(Stored records)

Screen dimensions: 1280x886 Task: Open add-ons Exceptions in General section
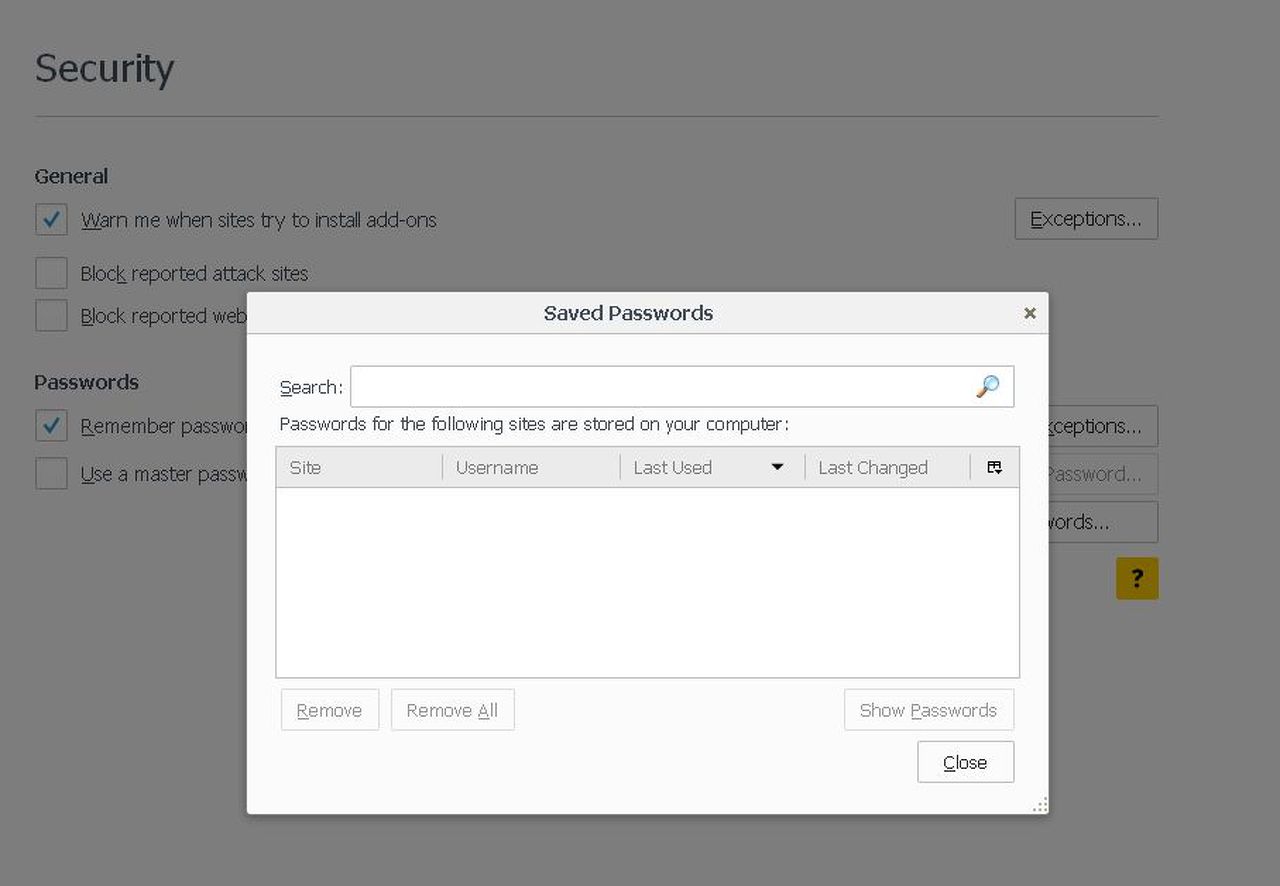(1086, 219)
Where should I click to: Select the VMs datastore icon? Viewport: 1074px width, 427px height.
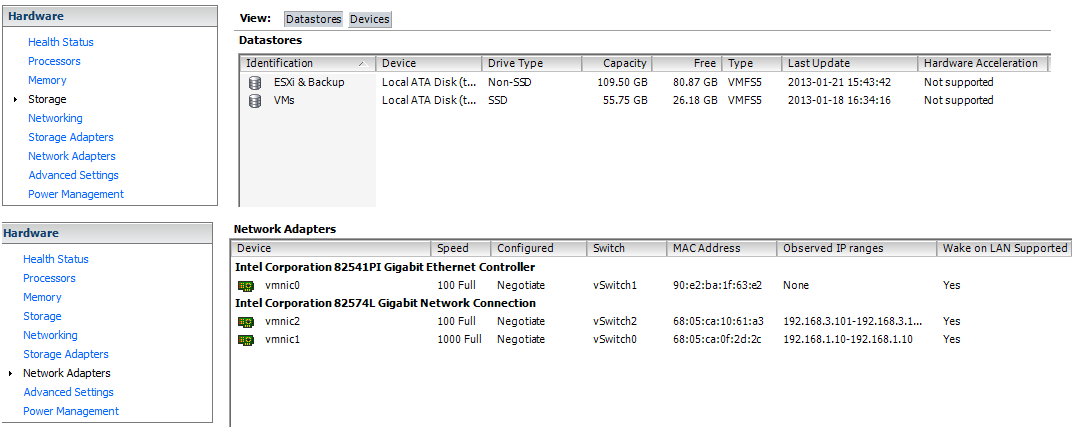(255, 101)
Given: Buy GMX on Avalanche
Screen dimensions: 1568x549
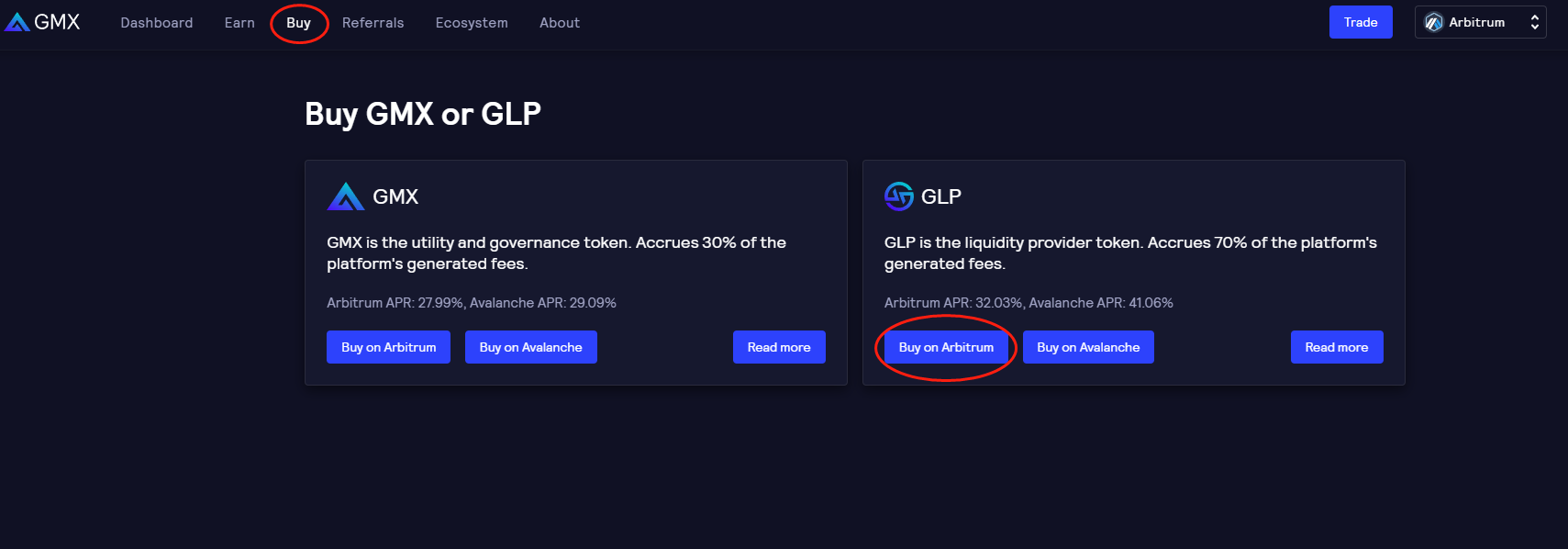Looking at the screenshot, I should (530, 347).
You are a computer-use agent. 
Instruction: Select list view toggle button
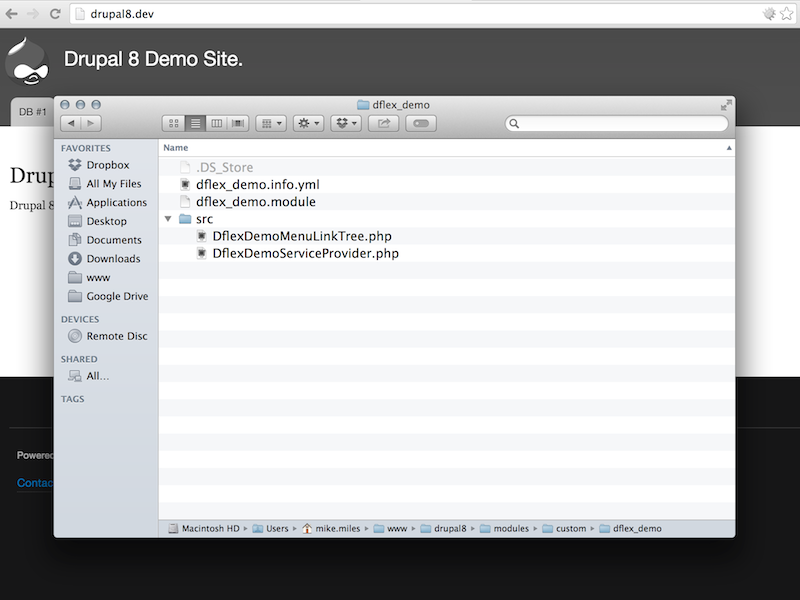coord(195,123)
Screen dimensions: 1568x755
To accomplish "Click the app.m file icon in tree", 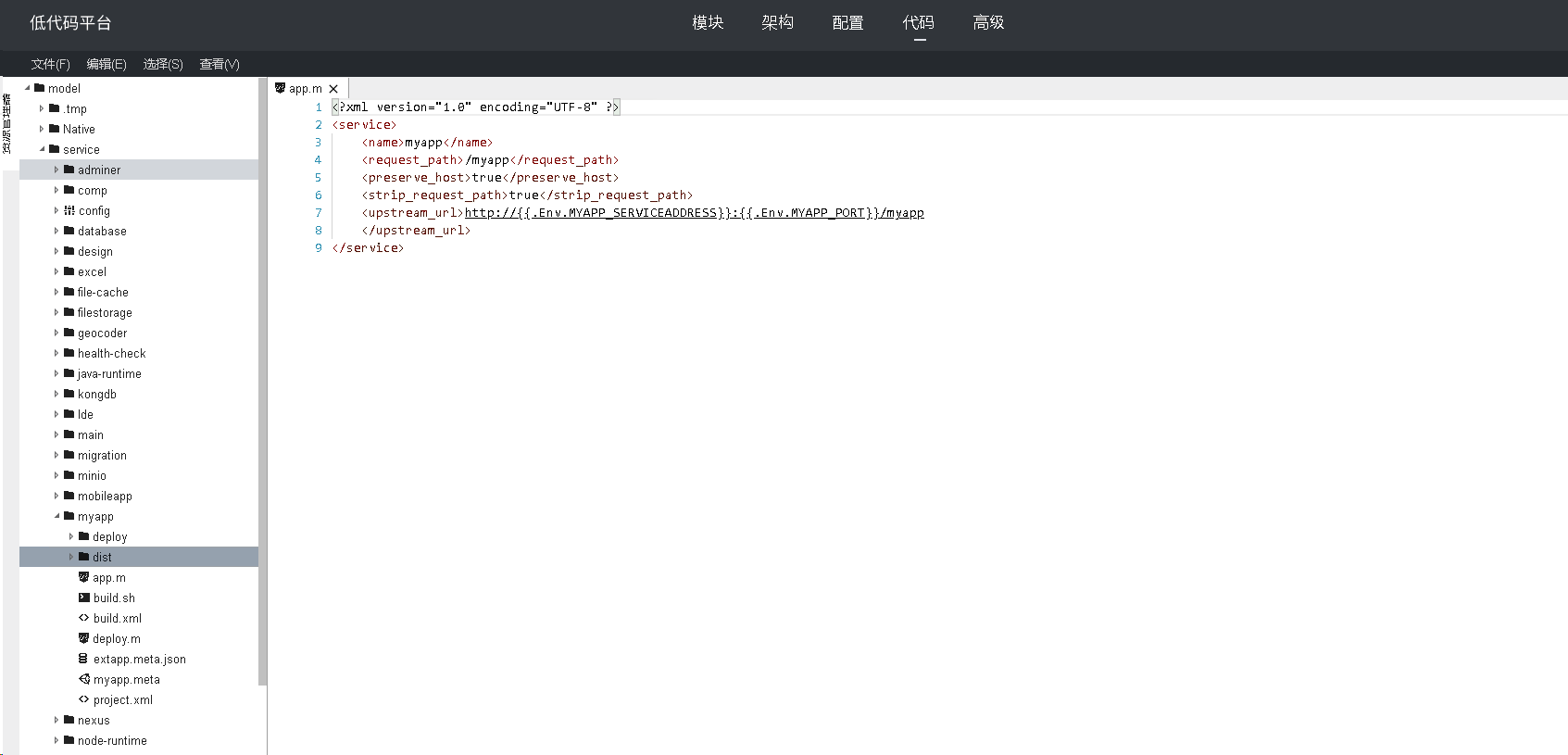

PROBLEM TO SOLVE
Ending at the line with "Screen dimensions: 1568x755", reproduce exactly the lines that begin at the top of the data, and include no pictures.

SOLUTION FOR THIS EXERCISE
Screen dimensions: 1280x886 Task: Open add-ons Exceptions in General section
(1086, 219)
Where should I click to: Select the VMs datastore icon? Viewport: 1074px width, 427px height.
(255, 101)
Given: Buy GMX on Avalanche
Screen dimensions: 1568x549
Looking at the screenshot, I should (530, 347).
You are a computer-use agent. 
Instruction: Select list view toggle button
coord(195,123)
Screen dimensions: 1568x755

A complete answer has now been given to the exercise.